As often, cannibalism here is a site of border marking and exchange between the human and the nonhuman, the supposedly civilised and primitive, and a powerful metaphor for colonial and capitalist knowledge-practices such as anthropology and medical science. For all that the film empathises with the PNG locals and their banned mortuary rituals, and attempts to undermine western pretensions to superiority, it makes use of a primitivist lure in the cannibalistic practices (“Human flesh tastes very sweet”) and sorcery beliefs (“I can make you shake”) of the Fore. Yet amid interviews and archival footage that entice with these scandals to morality and science, as well as depictions of autopsies and experiments, remote trecks and charts, biological graphics and close-ups on scientific papers, the most striking images are the succession of shaking, laughing kuru victims presented for the doctors and their cameras, touching their noses and attempting to stand, their relatives assisting them and later recollecting the pain of that period. We viewers are screened by our televisions from this troubling spectacle; but we are yet unable to truly immunise our modern lives against contamination by the primitive and the material.

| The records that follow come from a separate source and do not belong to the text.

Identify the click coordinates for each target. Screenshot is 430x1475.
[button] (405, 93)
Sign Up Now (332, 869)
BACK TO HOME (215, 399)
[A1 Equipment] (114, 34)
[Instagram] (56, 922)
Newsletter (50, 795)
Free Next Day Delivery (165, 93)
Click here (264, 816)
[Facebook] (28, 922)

If at first these afflicted natives are distressing yet distant, they are soon joined by less remote similars. We witness the animals who mediate the risk of human prion disease: the veterinary analogies of scrapie sheep, the potential food hazards of staggering cows on farms, and the scientific sacrifices of shaking chimpanzees in laboratories. This procession of fragile bodies culminates with white vCJD patients in urban and clinical settings losing their balance and undergoing coordination and reflex tests just like the exotic natives. It is in the intertwining of these suffering, contaminable persons that the “bond of common humanity” the film urges is most potently forged, even if this common bond and risk is still striated by numerous relentlessly policed boundaries.

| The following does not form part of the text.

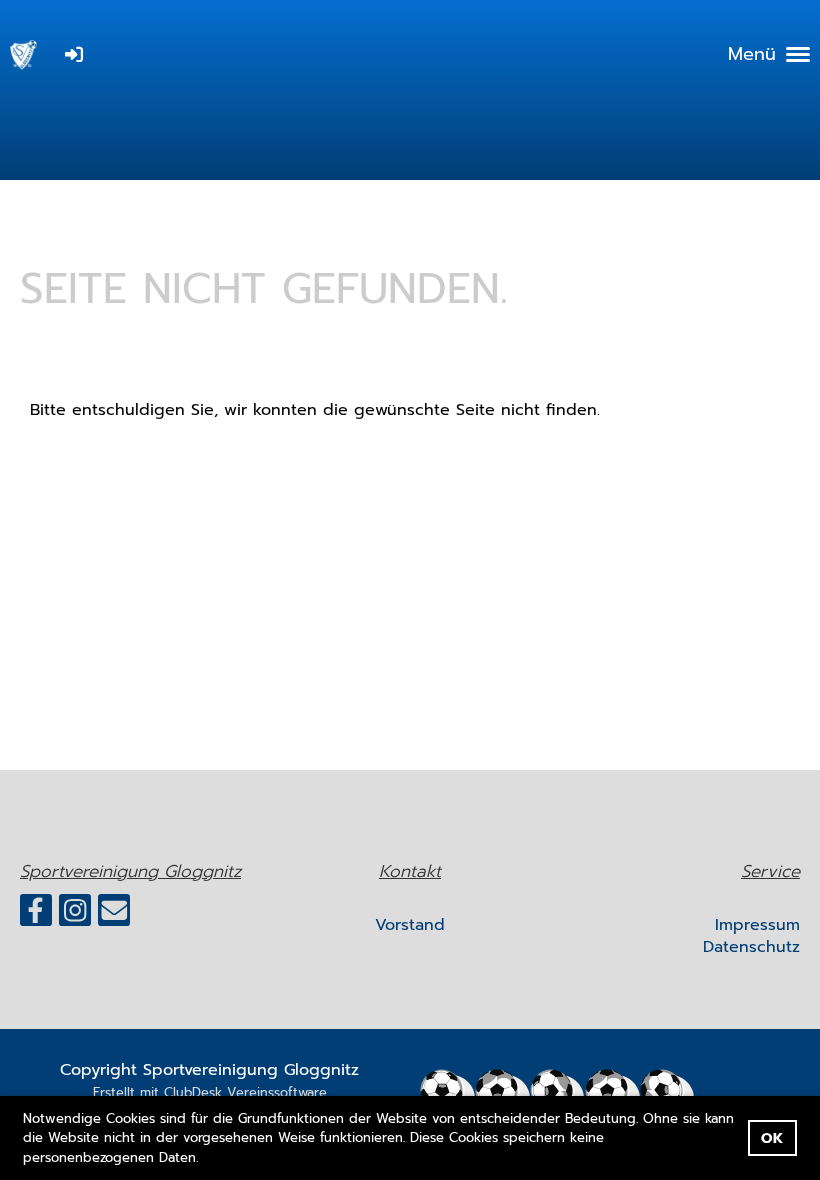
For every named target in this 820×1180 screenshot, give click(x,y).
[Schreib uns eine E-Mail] (114, 915)
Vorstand (410, 925)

As if to provide reality’s endorsement of western taboos and colonial control, it was found that the Fore’s mourning practice of funerary endocannibalism had spread the disease after its single spontaneous origin. As if a prophetic warning against interfering in nature, the mad cows and the humans who ate them were afflicted via the enforced cannibalism of the rationalised meat industry and its recycling of rendered remains. As the documentary’s images progress through suffering creatures—dark-skinned, wooled, mottled, dark-coated, white-skinned—the group of neurological diseases becomes increasingly known but simultaneously more threatening as our food sources are contaminated by intraspecies consumption and an outbreak erupts not at the remote frontier but this time in the centre of civilisation. If the Fore would sometimes respond to kuru attacks with revenge killings of suspected sorcerers, our own reaction to this toxicity in our midst was much more harsh and merciless, as the end of the century saw the large-scale rationalised destruction of millions of only potentially infected cattle.

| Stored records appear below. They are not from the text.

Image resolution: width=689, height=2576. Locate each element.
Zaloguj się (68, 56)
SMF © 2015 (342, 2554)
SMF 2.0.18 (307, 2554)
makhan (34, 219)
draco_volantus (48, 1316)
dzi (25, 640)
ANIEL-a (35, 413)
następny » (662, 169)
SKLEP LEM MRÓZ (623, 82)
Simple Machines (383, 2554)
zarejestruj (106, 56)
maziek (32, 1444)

Yet even as we fiercely protect ourselves against the biomedical peril of vCJD, can we immunise against the symbolic threat of our own cannibalistic behaviour? The documentary closes with mention of recent genetic studies that suggest that “we were cannibals ourselves” in the ancient human past. Yet however salacious, this universalisation of cannibalism as original sin can be easily endured in its temporal distance that once more relegates the Fore to prehistory. As much as it taints our ancestry it affirms our advancement. We must instead tie this inner threat to the exocannibalism of  colonial culture and economy and the tautological capitalist biopolitics of rendering. The film shows the desire of Alpers and the Fore, as much as they are still dealing with kuru, to get on with the task of living in common. Our own globalised, postcolonial condition is such that our insulated lives are ever more threatened with the recycling of misfolded proteins and with intercorporeal leaking in general. Against this contagion we wield all our habitual sorceries.